米日の通貨大量発行は「通貨の津波」招く可能性あり (2)
曁南大学国際商学院の孫華妤教授は、「欧米日ともに経済が不調で、特に欧州と日本は衰退に向かっており、こうした状態では経済活性化策を取って経済振興をはかることが必須の選択になる」と指摘し、さらに次のように述べた。経済活性化策には2つの手がある、財政政策と通貨政策だ。これらの国はみな財政赤字に陥り、巨額の債務を抱えており、財政政策という手を使うには限界がある。そこで通貨政策というもう一つの手を使うしかない。通貨政策は伝統的に金利の調整を土台とするものだが、現在はゼロ金利が続いており、これ以上の引き下げの余地はなく、通貨の量を増やすという手段を取ることしかできない。
▽通貨価値の引き下げが続けば通貨戦争につながる
米日の量的緩和というやり方はそれほど使い勝手がよいものではない。孫教授の指摘によると、経済を取り巻く状況が思わしくない時に、通貨の量を増やす政策を取って経済を活性化させるのは間々あることだが、このやり方は表面をなぞるものに過ぎず、根本的な解決にはならず、長期にわたれば効果を失い、通貨の価値を下げてインフレをもたらすことになる。

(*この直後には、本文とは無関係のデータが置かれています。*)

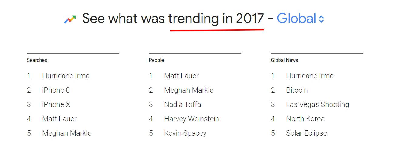Open Harvey Weinstein entry

[x=192, y=119]
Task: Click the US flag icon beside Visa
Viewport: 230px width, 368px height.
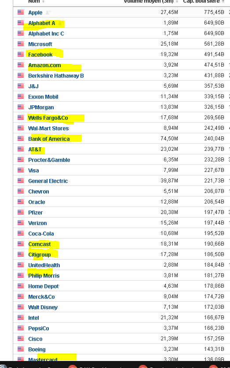Action: [21, 170]
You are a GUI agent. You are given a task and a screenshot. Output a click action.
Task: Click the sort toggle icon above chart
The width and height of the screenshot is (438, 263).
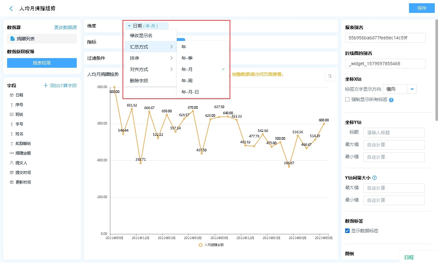coord(330,76)
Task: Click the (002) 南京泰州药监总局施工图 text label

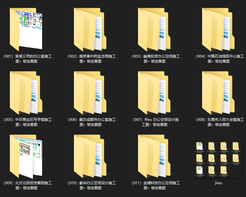Action: [92, 59]
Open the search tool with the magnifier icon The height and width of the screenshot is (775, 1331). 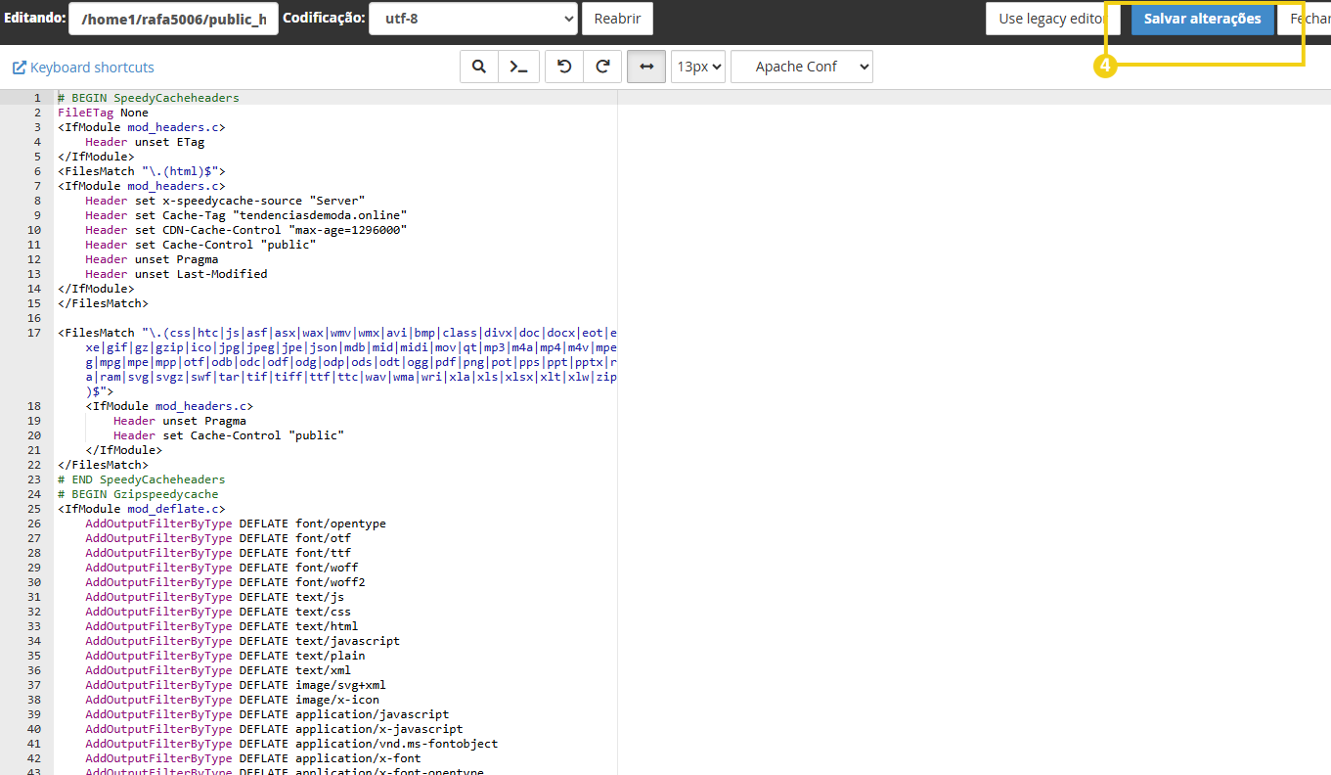pyautogui.click(x=479, y=67)
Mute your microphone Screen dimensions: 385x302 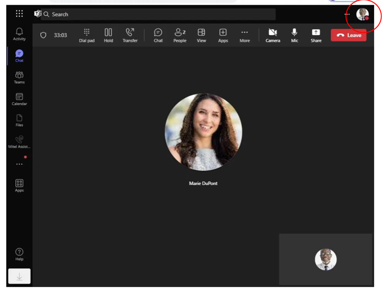pyautogui.click(x=294, y=35)
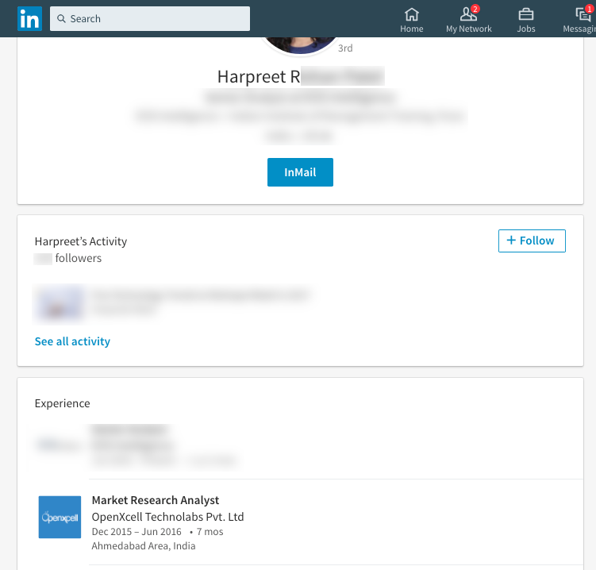Open the Market Research Analyst position
The height and width of the screenshot is (570, 596).
click(x=156, y=500)
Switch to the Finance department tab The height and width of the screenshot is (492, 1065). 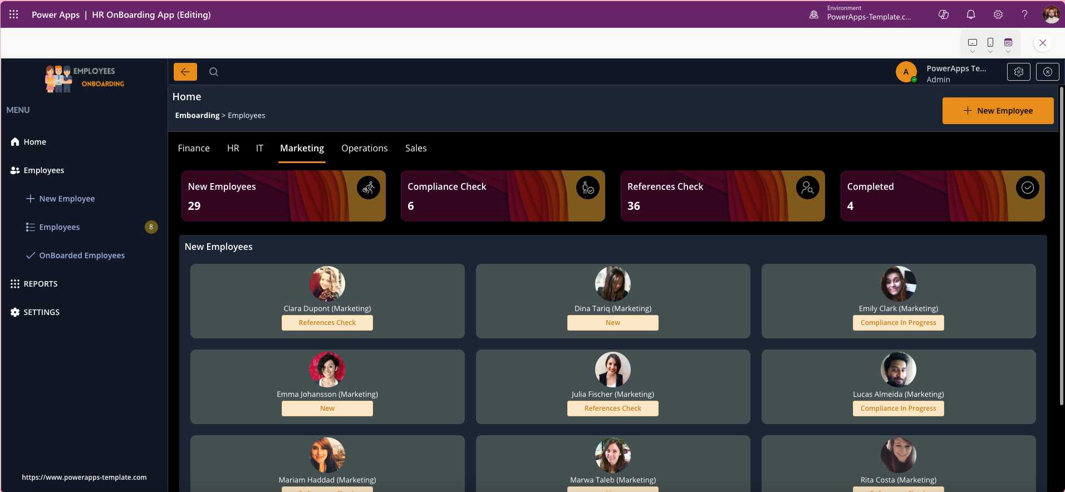[x=194, y=148]
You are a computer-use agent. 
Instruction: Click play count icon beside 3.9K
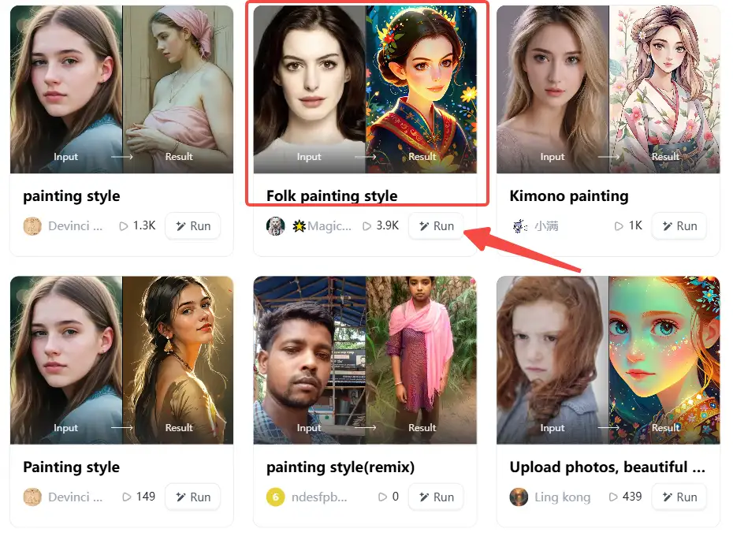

このため通貨を増やすことが実際にはそれほど求められていない。
中国国際経済交流センター情報部の徐洪才副部長は取材に応える中で次のように述べた。日本は1990年台からずっと通貨緩和政策を採り続けてきたが、その効果は高く評価できるものではない。日本経済には構造的な問題がある。日本は輸出依存型の経済であり、グローバル経済情勢の影響を大きく受けるという問題だ。
量的緩和政策を多用すれば自身にとってマイナスになるだけでなく、他者にも損害を与える。日銀の白川方明総裁によると、国際市場をながめれば、日本は世界3位の経済大国であり、短期的には自国通貨の大幅な値下がりを放任しており、今後は必ず国際金融市場に混乱をもたらし、新たな通貨戦争を引き起こす可能性もあるという。商務部研究院の白明研究員によると、現在の状況から考えて、各国の量的緩和政策はまだ相対的に孤立したものであり、それぞれの出発点は基本的には国内経済の振興だ。このためまだ通貨戦争を引き起こすには至っていない。だが多くの国が相次いで流れにのって通貨の価値を引き下げるような動きをすれば、通貨戦争を引き起こすリスクが高まる。